Where is the change?

So, if this is the case, why is heart disease the number one or two killer in the West? It should have been virtually eliminated by now. But the odds are, your cardiologist isn’t familiar with this research, and thus you are being denied the ideal way to heal.

Study after study shows lifestyle medicine’s ability to prevent and in many cases reverse type 2 diabetes, arthritis, high cholesterol, Western cancers, high blood pressure and many autoimmune diseases.

We now have multiple cases in which diseases like lupus, rheumatoid and psoriatic arthritis, multiple sclerosis, Crohn’s disease, ulcerative colitis and many more have their symptoms greatly improved or eradicated. And lifestyle medicine doesn’t have the horrible side effects some medications have. Its side effects are more energy, more stamina, longer life and most importantly, great quality of life.

It’s been almost 50 years since Nathan Pritikin, not a medical doctor, opened his first wellness center in California. As Dr. Michael Greger likes to tell it, they wheeled his grandmother in, having been given a death sentence by her cardiologist (one year to live). A few weeks later she walked out and proceeded to walk 10 miles many days each week and lived another 30 years.

Lifestyle medicine

The principle of lifestyle medicine, all proven time and again is to eat a mostly WFPB diet, get 30 minutes of aerobic exercise daily (moderate walking is just fine), don’t abuse substances like tobacco and alcohol, get 7-9 hours of good restorative sleep each night and learn how to manage your stress.

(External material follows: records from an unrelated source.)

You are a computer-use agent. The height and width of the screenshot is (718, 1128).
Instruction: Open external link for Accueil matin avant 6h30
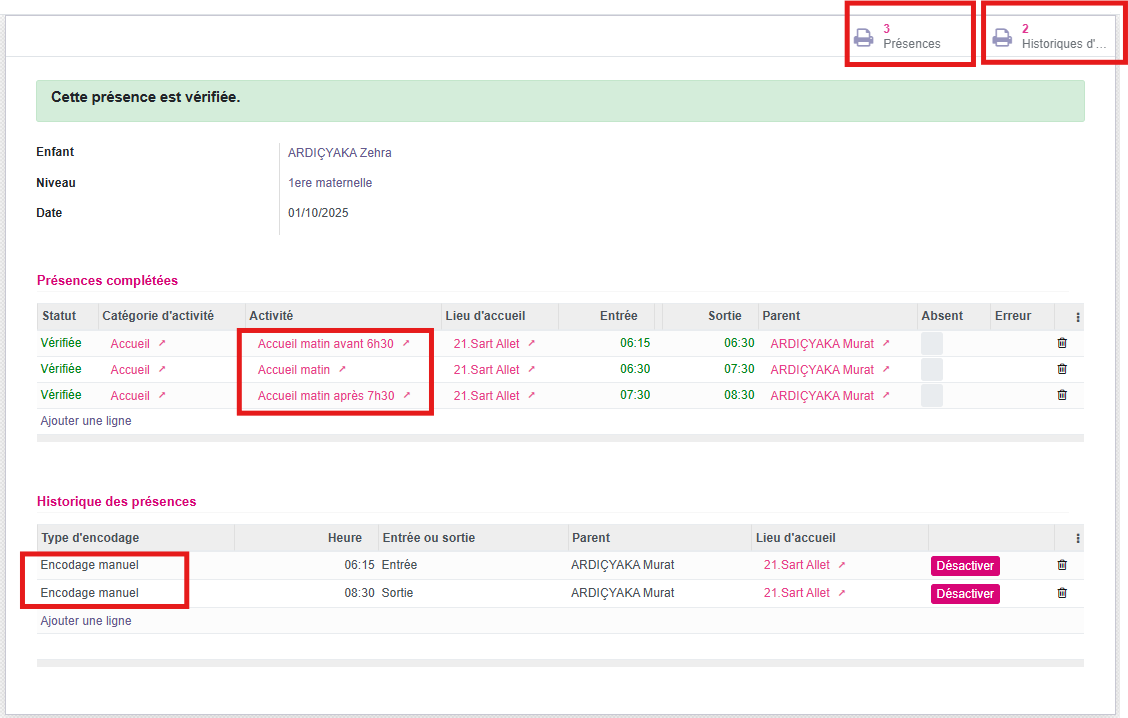[x=405, y=343]
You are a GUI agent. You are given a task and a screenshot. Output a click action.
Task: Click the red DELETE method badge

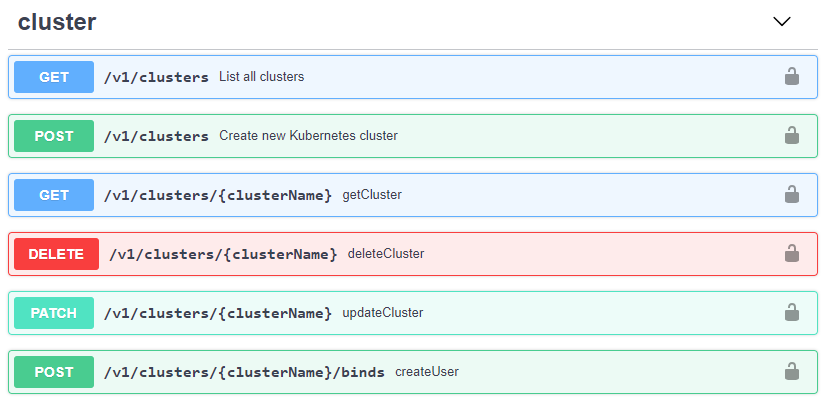point(56,254)
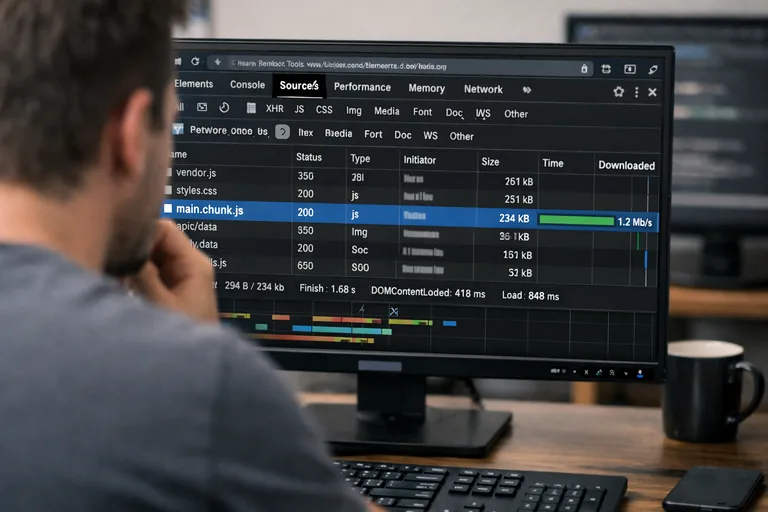Sort requests by Size column header
This screenshot has height=512, width=768.
point(490,161)
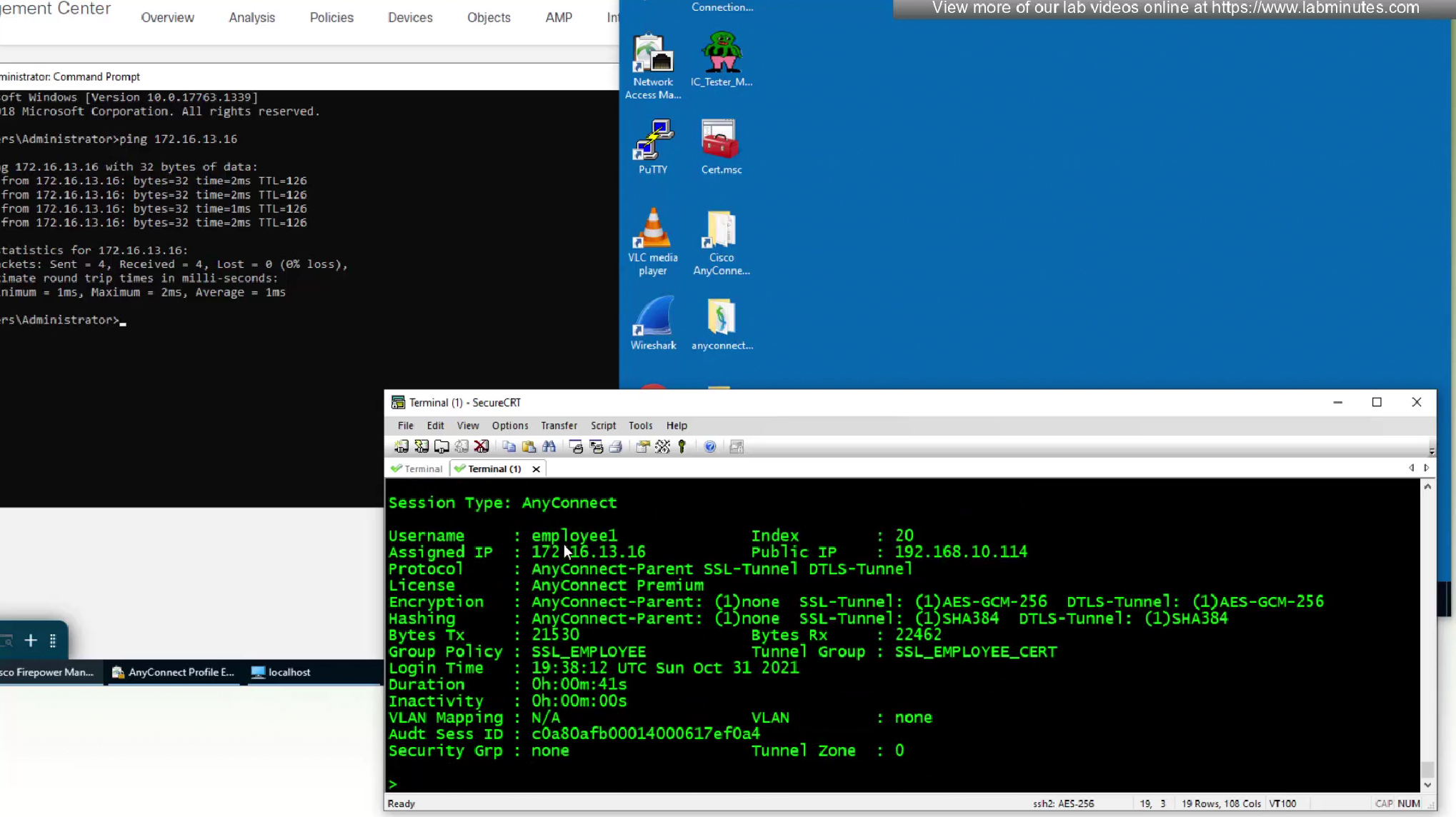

Yes, there are a few other things to do, but this, by itself will decrease your chance of early mortality by 85%, according to these studies.

This is what we need to learn from this pandemic. We need to understand that it is us, each and every one of us, who must take charge of our health. It’s not up to doctors or other health care providers. It’s up to us.

Those of us in lifestyle medicine are here to help you. There are now over 8,000 physicians who are members, many of them now board-certified, of the American College of Lifestyle Medicine. This is the future of medicine and it will enable us to switch from sick care to real health care and – add hours to our days, days to our years and years to our lives.

2022-01-16T14:14:59+00:00

2 Comments

  1. jeffrey January 17, 2022 at 6:19 pm - Reply

    Great article, Alan. I went to Pritikin last May and almost totally off my BP meds and have lost 23 pounds in the process. As I say, health over age 50 is an offensive game!

  2. Samantha Hambling January 18, 2022 at 3:03 pm - Reply

    Love reading your articles! My daughter has a couple of chronic conditions and two things have helped her immensely:
    1. She desperately wanted a dog, so I bought one when she was nearly 18 to train as an assistance dog. I call him her personal trainer as all the walking has really helped her (she has hypermobility and POTS).
    2. Even before that she changed her diet to gluten and dairy free, and now has a mostly plant based diet. It’s also made a huge difference.
    Everything you write rings true with us!